• What is asked
Rewrite as a numbered list the lines starting with the one that contains "Click the radar" and running through the one that contains "point(589,376)", leaving out any blank lines.

Saved entries
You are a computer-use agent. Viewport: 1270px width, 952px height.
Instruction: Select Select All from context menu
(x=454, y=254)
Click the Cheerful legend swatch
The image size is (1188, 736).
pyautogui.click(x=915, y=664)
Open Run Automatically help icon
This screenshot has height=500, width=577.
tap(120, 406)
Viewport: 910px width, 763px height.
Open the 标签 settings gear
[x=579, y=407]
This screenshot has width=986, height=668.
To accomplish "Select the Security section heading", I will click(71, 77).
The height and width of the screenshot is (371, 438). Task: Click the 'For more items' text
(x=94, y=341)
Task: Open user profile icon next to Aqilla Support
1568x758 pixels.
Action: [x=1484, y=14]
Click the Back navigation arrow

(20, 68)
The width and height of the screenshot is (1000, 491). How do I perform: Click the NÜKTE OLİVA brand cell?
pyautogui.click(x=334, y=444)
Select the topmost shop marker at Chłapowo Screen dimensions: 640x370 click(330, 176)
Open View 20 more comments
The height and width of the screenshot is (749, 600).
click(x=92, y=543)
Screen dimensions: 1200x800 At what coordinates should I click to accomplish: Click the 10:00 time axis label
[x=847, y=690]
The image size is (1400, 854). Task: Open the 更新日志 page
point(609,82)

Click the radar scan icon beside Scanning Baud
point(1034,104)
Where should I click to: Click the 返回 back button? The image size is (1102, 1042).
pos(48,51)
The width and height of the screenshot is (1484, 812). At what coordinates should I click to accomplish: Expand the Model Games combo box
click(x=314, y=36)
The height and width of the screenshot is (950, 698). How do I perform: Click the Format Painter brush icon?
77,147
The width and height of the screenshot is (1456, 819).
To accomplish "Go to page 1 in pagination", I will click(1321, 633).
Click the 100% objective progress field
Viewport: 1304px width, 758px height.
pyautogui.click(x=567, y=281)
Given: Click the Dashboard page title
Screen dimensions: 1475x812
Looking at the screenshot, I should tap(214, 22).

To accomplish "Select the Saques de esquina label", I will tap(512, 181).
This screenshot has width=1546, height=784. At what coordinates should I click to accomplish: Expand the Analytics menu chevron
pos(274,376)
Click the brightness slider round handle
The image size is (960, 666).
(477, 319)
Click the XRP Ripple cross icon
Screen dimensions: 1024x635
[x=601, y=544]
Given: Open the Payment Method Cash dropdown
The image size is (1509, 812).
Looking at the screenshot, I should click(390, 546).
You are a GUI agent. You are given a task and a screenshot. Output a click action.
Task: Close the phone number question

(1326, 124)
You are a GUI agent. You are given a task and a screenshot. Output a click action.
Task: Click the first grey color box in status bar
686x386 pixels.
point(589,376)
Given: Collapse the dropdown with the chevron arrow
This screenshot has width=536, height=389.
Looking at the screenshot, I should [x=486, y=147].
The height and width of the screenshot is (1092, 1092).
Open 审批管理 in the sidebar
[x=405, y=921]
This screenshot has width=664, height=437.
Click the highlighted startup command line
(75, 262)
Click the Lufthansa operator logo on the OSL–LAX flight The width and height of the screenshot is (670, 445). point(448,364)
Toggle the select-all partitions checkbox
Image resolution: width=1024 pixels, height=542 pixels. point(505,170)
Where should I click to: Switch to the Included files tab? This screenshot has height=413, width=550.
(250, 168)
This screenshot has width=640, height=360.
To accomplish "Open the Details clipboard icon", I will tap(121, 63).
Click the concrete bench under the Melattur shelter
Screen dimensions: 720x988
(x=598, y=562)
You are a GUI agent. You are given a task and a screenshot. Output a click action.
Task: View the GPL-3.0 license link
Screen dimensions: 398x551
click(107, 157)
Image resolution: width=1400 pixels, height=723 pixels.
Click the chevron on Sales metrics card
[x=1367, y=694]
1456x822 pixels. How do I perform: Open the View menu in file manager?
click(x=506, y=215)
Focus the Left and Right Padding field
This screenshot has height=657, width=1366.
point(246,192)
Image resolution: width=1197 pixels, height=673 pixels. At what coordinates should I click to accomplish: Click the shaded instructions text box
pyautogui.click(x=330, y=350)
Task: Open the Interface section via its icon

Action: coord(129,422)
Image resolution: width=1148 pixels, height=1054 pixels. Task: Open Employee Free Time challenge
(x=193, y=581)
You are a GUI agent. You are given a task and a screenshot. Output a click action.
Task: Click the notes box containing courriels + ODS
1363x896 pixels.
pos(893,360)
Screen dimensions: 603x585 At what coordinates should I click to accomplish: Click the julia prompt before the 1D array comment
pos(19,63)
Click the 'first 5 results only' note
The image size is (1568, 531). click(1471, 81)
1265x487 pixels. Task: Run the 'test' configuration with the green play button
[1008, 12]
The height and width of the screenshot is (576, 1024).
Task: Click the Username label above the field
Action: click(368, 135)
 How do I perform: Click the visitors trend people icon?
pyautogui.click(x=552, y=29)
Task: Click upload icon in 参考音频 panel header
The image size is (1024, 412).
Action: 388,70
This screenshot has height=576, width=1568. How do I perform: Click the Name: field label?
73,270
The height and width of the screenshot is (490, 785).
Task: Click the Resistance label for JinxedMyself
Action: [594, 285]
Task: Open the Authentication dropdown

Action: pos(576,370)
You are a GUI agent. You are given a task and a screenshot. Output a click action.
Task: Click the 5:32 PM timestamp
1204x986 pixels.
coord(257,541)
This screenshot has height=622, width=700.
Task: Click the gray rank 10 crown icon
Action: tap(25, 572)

• Solved exercise
1. Click the radar scan icon beside Scanning Baud
2. point(1034,104)
3. Where should I click to: Click the 返回 back button? The image size is (1102, 1042).
4. pos(48,51)
5. The width and height of the screenshot is (1484, 812). At what coordinates should I click to accomplish: Expand the Model Games combo box
6. click(x=314, y=36)
7. The height and width of the screenshot is (950, 698). How do I perform: Click the Format Painter brush icon?
8. 77,147
9. The width and height of the screenshot is (1456, 819).
10. To accomplish "Go to page 1 in pagination", I will click(1321, 633).
11. Click the 100% objective progress field
12. Viewport: 1304px width, 758px height.
13. pyautogui.click(x=567, y=281)
14. Given: Click the Dashboard page title
15. Screen dimensions: 1475x812
16. Looking at the screenshot, I should tap(214, 22).
17. To accomplish "Select the Saques de esquina label", I will tap(512, 181).
18. This screenshot has width=1546, height=784. At what coordinates should I click to accomplish: Expand the Analytics menu chevron
19. pos(274,376)
20. Click the brightness slider round handle
21. The image size is (960, 666).
22. (477, 319)
23. Click the XRP Ripple cross icon
24. Screen dimensions: 1024x635
25. [x=601, y=544]
26. Given: Open the Payment Method Cash dropdown
27. The image size is (1509, 812).
28. Looking at the screenshot, I should click(390, 546).
29. You are a GUI agent. You are given a task and a screenshot. Output a click action.
30. Task: Close the phone number question
31. (1326, 124)
32. You are a GUI agent. You are given a task and a screenshot. Output a click action.
33. Task: Click the first grey color box in status bar
34. 686x386 pixels.
35. point(589,376)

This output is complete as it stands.